The team that looked like it still had a little fight left in its brittle old bones, just as it did two nights earlier in defeating another Eastern Conference powerhouse, Orlando.
"We've played our best ball when we've had guys out," coach Michael Curry said after Detroit stunned the Boston Celtics 105-95 on Sunday. "When we have all our components, we still got to find a way to play the exact way we played this game -- the way we focused on what we were doing defensively, the way we shared the ball on the offensive end. We were good. We didn't stay on one side of the floor, a lot of times the secondary guys got the shot. Guys were moving the ball, they were willing passers, and we took care of the basketball and gave ourselves a good chance on the offensive end."
In other words, they didn't have to deal with playing alongside one player who needs to dominate the ball in order to be effective, didn't have to alter their games out of deference to the ego of someone who arrived four games into a season that has been turned upside-down ever since.
But it'll be Iverson who will have to adjust to a new, secondary role -- and, listening to Curry after Sunday's game, you got the crystal-clear impression that Iverson's role is going to be a lot more secondary than anyone could have ever expected.
Two games after deciding to permanently return Richard Hamilton to the starting lineup and begin bringing Iverson off the bench, Curry went so far as to say he plans to use more of the alignment that was surprisingly effective Sunday: Tayshaun Prince at the 2-guard spot alongside point guard Rodney Stuckey, with Walter Herrmann playing the small forward position.
"Maybe Allen comes in and plays a lot of time at Will Bynum's spot," Curry said.
Bynum spent all of 12 minutes on the court Sunday as the backup point guard, so it was quite the eyebrow-raiser to hear Curry slot Iverson into that role in the future.
But when you look at the body of work Iverson has produced in his time with Detroit -- the team went 22-28 in his 50 games as a starter -- and when you hear the Pistons' brain trust speaking of their future cap room (they'll have about $21 million, the second-most in the NBA next summer behind only Oklahoma City) like it will be some sort of a panacea, you realize that this is the Pistons' last, best chance to make one more run at glory with the same core of players (minus Billups, of course) who have made them such a steady commodity through the majority of this decade.

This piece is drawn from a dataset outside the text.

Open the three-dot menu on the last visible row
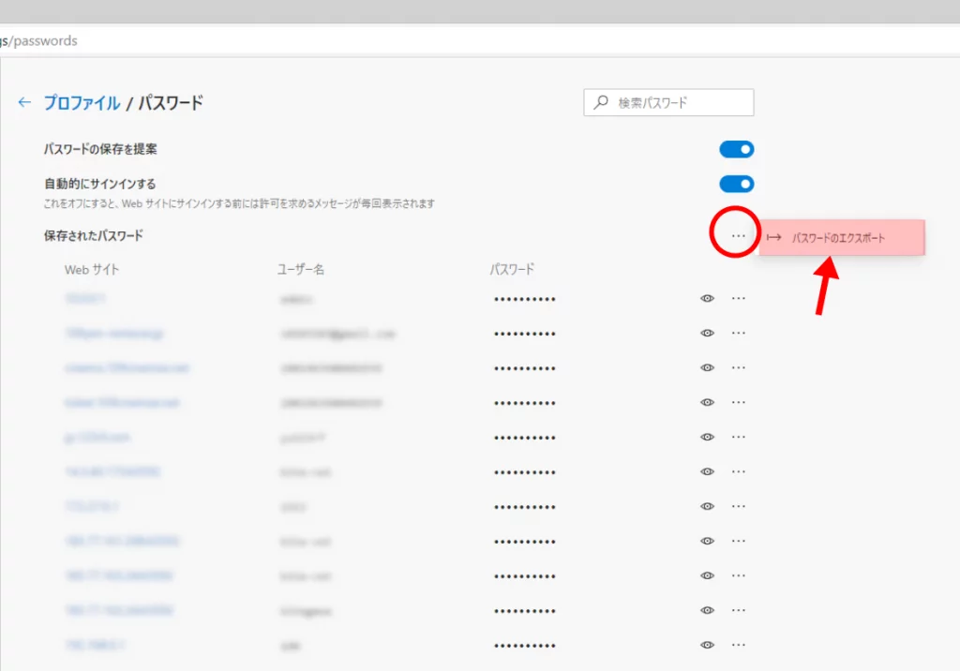 739,645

Iverson still has not spoken publicly since learning of his demotion following the Pistons' loss at New Orleans on Wednesday. He returned to Detroit to have an MRI on his back, and he will likely remain silent Monday since Curry is giving the Pistons the day off following an eight-game road trip.
If he has something to say about his demotion (and he sure had a lot to say the last time a coach tried to bring him off the bench, as Chris Ford will testify), it'll have to wait another day or two.

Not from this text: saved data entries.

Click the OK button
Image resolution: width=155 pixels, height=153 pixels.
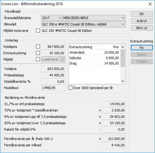142,14
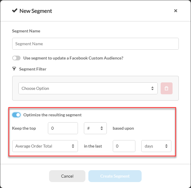Image resolution: width=191 pixels, height=188 pixels.
Task: Click the arrows on the days selector
Action: [166, 146]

Not that what Iverson has to say is going to change anything, though.
For now, and for the rest of this season (barring injuries), Iverson is coming off the bench.
"That's going to be the last move," Curry said. "It's nothing against how Allen has played. It's just with Rip in that first group, it seems more guys in that group play better. I knew Rip could play off the bench because he's an efficient scorer, he can score right away.
"I'm still not sure how well A.I. can play off the bench, and that's what we're going to have to find out. He's been in a tough situation all year, and so has everyone else. But this is the team we have, and if we can find ways for guys to do it together -- and willingly do it together -- we've got a chance to be pretty good."
Just like they used to be, and just like they looked Sunday -- like the Pistons of old, the pre-Iverson Pistons.